16.09.2011, 11:16 Uhr

Wir brauchen keine EUROBONDS. Die Regierung schafft die Katastrophe auch so!
Bis zu 4 Billionen und mehr!!!
Wenn Frankreich sein AAA-Rating verliert (Die Banken sind schion Pleite), zahlt Deutschland mit. Der Witz ist, das die PIIGS-Staaten, hinzukommt noch das Pleiteland Belgien und Österreich (Kredite im Osten) selbst gerettet werden sollen!!!
Ein realistischere Rechnung finden Sie hier:
http://www.goldseitenblog.com/peter_boehringer/index.php/2011/09/13/momentaufnahme-des-tages-target2-und-spi


DEMO gegen den EURO-Rettungswahnsinn am 17.09.2011 in Stuttgart und Hamburg. Am PC und im Internet werden keine Revolutionen gemacht. Es geht um Deine Zukunft und die Deiner Kinder.
Wen man Dich fragt, wo Du damals warst, was wirst Du antworten?
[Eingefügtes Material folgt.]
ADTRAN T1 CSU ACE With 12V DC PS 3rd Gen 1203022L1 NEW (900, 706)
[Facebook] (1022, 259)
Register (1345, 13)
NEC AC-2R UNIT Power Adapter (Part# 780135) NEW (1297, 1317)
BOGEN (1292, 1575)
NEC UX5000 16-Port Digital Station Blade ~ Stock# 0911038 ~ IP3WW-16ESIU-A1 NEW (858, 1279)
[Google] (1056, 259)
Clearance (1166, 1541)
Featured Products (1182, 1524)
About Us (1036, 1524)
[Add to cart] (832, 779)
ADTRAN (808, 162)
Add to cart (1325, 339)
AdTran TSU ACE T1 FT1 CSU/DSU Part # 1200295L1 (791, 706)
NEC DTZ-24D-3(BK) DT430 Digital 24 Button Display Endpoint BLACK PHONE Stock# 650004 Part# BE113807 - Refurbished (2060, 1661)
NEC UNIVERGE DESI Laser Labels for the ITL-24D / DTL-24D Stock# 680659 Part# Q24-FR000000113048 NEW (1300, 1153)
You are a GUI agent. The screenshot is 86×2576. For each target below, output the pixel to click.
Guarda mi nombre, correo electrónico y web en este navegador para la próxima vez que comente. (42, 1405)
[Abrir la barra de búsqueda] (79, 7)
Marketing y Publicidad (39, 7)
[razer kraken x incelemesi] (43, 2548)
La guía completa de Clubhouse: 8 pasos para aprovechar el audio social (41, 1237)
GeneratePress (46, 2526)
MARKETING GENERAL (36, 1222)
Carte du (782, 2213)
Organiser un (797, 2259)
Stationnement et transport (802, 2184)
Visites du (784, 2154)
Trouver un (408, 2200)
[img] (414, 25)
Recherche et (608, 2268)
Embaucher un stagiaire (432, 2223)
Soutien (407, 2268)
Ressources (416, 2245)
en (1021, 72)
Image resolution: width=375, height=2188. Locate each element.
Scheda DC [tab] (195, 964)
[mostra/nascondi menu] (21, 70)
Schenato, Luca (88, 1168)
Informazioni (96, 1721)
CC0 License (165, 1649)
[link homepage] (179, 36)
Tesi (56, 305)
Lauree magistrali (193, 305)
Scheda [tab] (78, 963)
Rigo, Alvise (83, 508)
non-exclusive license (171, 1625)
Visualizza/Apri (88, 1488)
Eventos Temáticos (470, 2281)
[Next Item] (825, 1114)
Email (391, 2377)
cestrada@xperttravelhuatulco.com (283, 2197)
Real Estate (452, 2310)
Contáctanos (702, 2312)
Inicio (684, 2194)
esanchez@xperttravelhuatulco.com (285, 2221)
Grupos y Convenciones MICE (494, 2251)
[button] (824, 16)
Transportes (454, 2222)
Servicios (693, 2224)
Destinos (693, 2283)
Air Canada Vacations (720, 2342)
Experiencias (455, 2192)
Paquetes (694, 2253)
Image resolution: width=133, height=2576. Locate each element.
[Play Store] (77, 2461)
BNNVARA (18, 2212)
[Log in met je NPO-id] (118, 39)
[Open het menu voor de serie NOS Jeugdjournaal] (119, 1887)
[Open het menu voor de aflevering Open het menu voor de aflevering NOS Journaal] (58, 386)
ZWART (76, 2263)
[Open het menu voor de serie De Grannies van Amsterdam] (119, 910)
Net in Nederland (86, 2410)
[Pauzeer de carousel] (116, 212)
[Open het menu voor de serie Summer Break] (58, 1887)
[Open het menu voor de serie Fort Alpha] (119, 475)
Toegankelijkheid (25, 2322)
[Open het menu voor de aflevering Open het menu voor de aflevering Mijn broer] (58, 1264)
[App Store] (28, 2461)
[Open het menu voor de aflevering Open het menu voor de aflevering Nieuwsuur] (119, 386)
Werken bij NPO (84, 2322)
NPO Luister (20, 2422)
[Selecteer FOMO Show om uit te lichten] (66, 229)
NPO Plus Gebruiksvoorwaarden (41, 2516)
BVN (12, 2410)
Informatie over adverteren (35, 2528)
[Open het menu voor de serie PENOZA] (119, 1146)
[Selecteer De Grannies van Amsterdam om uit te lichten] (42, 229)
Für insgesamt 29 € mit dem Landesticket oder 39 € mit dem Schönen Wochenende Ticket der Bahn reisen bis zu 5 Personen incl. Hin- und Rückfahrt.
Infos unter: http://eurodemostuttgart.wordpress.com/

POPPER

16.09.2011, 11:36 Uhr

Herr Franz tut das, was er glaubt tun zu müssen, er betont sein unerschütterliches Vertrauen in die Marktdisziplin. Sachlich begründet ist das nicht. Eurobonds beenden die Spekulation auf Staatsanleihen, der Schluss daraus, damit seien fiskalische Undiszipliniertheiten vorprogrammiert, ist alles andere als folgerichtig. Es passt in das allgemeine Bild, die Schulden seien der Grund für die Verwerfungen am Kapitalmarkt und sachdienliche Hinweise der Märkte. Aber auch das ist ebenfalls nur eine Behauptung. Wie wenig Kapitalmärkte für diese Funktion geeignet sind, kann man schon daran erkennen, dass sie noch bis weit in das Jahr 2008 keinen nennenswerten Risikoaufschlag für griechische Anleihen gefordert hatten. Dass sie später mit spekulativem Elan sich daran machten, auf griechische Staatsanleihen u.a. zu wetten macht Eurobonds unabdingbar. Auf diese Weise wird das Risiko der Insolvenz eines einzelnen Staates vorher ausgeschaltet.

jkreusch

16.09.2011, 11:57 Uhr

Prof. Franz ist sehr vorsichtig in seinen Prognosen. Leider befürchte ich, dass sich die Bundespolitik nicht an seinem Rat orientieren wird und mittels Eurobonds die Marktwirtschaft weiter zurückdrängt. Die EU scheint auf dem Weg in den Dirigismus zu sein.